**Trecho selecionado**.
A Federação Internacional de Automobilismo (FIA) estabeleceu que os fabricantes de unidades de potência da Fórmula 1 devem revisar, até 1.º de agosto, o protocolo utilizado para medir a razão de compressão dos motores.
Segundo o diretor de monopostos da entidade, Nikolas Tombazis, a mudança será avaliada por meio de uma votação eletrônica entre os sete integrantes do Comitê Consultivo de Unidades de Potência (PUAC). Para que o ajuste passe a valer, é necessário o apoio de pelo menos seis membros.
O que está em discussão
Atualmente, a razão de compressão é verificada em temperatura ambiente. A proposta da FIA é transferir o teste para condições de temperatura operacional mais elevadas, consideradas mais fiéis ao funcionamento real dos motores. A regra busca garantir que o valor máximo permitido, de 16:1, seja respeitado de maneira inequívoca.
Próximos passos
Se a emenda receber o aval do PUAC, o texto será oficializado logo após o Grande Prêmio da Hungria, também em 1.º de agosto, e encaminhado ao Conselho Mundial de Automobilismo (WMSC) para ratificação definitiva.
Sem acusações formais
Tombazis ressaltou que não houve denúncia de infração por parte de qualquer equipe. “Não há acusação de fraude; apenas questionamentos sobre se as regras atuais alcançam o objetivo pretendido”, afirmou, destacando que a polêmica surgiu em uma “área cinzenta” do regulamento.
O dirigente reconheceu que a introdução de novas normas costuma abrir margem para soluções criadas pelas equipes que ultrapassam as intenções originais do texto. Por isso, a FIA convocou o e-vote, na tentativa de encerrar de forma definitiva a discussão sobre a medição da razão de compressão.

**Informações fornecidas**.
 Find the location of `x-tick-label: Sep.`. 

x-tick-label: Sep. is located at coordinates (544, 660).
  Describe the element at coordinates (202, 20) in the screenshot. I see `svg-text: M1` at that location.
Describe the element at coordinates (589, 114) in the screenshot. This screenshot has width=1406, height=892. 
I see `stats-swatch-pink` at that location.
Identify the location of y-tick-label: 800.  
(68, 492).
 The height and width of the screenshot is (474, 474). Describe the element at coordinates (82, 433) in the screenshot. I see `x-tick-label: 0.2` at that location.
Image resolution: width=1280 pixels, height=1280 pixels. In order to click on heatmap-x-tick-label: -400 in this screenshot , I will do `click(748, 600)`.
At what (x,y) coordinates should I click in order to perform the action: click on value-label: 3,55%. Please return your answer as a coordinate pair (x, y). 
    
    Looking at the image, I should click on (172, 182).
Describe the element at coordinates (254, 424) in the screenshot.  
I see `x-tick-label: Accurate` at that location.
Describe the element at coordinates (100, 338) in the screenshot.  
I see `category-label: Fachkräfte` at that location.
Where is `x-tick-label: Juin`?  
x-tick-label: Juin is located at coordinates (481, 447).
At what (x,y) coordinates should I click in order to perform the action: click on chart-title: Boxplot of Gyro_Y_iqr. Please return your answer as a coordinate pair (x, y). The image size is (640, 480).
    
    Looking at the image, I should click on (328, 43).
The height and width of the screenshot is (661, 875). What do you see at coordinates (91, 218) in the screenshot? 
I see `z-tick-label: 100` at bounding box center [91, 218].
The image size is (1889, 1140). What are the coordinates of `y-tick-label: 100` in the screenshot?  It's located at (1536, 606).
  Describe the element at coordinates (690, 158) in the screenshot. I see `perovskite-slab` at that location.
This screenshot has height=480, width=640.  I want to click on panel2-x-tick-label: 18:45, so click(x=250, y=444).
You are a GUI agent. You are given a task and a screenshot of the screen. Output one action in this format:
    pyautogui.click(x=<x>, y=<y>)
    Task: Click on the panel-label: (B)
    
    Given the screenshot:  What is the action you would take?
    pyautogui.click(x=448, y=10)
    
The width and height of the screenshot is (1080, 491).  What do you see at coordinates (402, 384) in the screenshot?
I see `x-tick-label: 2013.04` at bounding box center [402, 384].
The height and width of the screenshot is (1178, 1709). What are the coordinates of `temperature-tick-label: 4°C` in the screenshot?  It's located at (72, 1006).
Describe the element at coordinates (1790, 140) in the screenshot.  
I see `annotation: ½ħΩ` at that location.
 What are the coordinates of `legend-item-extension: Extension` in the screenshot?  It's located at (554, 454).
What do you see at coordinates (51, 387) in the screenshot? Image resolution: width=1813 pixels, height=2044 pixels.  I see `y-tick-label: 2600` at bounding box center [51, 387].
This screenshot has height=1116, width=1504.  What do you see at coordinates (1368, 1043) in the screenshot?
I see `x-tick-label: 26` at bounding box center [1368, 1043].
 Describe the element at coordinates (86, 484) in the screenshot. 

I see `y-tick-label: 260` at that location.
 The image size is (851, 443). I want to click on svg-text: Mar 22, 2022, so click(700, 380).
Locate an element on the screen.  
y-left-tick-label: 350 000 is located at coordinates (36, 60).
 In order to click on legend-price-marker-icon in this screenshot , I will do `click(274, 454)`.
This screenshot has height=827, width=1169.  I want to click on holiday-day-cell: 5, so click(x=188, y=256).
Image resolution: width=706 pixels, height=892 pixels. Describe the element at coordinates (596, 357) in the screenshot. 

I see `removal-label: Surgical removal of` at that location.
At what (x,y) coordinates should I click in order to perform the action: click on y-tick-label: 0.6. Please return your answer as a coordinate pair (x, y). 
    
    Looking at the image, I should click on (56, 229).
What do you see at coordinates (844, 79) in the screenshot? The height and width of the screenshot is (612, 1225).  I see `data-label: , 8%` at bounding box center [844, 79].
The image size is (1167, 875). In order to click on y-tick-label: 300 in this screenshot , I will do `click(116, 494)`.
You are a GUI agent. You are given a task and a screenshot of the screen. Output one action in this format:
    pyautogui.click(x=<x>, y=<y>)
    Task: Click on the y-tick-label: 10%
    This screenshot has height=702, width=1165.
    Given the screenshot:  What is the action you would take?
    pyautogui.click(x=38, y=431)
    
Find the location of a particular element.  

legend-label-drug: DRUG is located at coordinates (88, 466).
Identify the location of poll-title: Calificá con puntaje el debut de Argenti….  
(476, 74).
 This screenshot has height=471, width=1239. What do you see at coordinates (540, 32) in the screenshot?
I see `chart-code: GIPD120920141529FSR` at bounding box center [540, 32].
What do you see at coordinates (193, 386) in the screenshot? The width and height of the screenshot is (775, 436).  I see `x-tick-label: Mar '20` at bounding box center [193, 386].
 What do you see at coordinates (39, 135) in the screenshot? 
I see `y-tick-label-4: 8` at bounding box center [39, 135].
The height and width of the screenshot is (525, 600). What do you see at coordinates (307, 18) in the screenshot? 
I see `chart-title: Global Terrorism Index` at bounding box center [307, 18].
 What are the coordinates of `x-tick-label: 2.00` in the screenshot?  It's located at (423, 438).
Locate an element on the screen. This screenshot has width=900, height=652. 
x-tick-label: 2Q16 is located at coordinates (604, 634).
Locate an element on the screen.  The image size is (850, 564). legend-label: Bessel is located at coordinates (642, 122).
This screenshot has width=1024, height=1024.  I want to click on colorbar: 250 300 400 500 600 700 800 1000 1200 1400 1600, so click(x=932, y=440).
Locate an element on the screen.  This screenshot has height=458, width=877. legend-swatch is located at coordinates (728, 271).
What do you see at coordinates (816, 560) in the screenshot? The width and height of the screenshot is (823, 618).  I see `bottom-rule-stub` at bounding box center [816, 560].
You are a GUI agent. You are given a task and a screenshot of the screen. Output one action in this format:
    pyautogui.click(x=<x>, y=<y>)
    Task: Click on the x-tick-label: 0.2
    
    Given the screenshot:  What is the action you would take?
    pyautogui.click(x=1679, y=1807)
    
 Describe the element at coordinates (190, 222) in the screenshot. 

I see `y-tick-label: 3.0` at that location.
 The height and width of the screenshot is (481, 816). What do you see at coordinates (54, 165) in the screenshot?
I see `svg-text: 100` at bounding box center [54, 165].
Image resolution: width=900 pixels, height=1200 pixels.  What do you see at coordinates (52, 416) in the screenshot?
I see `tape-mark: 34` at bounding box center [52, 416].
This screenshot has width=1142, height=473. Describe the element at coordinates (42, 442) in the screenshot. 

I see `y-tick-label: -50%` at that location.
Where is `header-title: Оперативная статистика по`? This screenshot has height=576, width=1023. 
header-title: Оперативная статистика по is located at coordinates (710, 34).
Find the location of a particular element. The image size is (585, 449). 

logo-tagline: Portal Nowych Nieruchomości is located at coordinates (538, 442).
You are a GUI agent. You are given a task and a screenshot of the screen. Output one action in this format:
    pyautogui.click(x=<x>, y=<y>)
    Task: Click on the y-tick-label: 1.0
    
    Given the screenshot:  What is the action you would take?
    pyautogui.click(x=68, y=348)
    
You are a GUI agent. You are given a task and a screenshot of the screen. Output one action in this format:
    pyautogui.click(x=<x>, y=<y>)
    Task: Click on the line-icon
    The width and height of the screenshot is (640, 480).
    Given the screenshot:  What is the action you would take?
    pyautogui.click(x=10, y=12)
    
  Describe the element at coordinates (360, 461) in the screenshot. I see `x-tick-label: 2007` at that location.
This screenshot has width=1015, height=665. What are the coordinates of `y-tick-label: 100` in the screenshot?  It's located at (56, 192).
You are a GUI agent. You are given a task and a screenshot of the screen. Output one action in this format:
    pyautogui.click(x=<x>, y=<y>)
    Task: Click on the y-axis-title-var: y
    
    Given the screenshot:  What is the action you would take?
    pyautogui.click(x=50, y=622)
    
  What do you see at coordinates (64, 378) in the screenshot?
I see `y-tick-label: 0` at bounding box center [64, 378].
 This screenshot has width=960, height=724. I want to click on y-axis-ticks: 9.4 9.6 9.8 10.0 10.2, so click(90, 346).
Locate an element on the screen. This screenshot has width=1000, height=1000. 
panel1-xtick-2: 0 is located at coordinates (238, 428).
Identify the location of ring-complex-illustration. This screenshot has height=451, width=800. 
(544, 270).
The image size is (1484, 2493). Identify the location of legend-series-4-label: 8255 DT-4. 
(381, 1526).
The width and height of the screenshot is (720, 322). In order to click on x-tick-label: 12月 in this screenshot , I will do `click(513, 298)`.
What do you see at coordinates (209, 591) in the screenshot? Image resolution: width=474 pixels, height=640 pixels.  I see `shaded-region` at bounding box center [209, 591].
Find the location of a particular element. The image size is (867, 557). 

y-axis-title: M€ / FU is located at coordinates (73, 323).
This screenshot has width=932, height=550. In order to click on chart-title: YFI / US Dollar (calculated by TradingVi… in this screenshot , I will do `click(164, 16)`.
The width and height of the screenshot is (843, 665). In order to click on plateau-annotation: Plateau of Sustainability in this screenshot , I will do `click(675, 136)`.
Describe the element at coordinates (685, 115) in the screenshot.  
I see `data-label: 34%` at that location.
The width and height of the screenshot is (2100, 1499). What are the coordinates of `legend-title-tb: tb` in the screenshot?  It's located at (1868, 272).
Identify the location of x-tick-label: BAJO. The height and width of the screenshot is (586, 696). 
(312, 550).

**Tarefas a realizar**.
[1] Segundo o trecho sobre a Fórmula 1, qual é o valor máximo permitido para a razão de compressão dos motores?
[2] Liste todas as siglas que aparecem entre parênteses no trecho sobre a Fórmula 1, cada uma com o nome por extenso que o texto lhe associa.
Os registros vêm de uma fonte diferente da do trecho.

**Respostas por tarefa**.
[1] 16:1.

[2]
FIA: Federação Internacional de Automobilismo
PUAC: Comitê Consultivo de Unidades de Potência
WMSC: Conselho Mundial de Automobilismo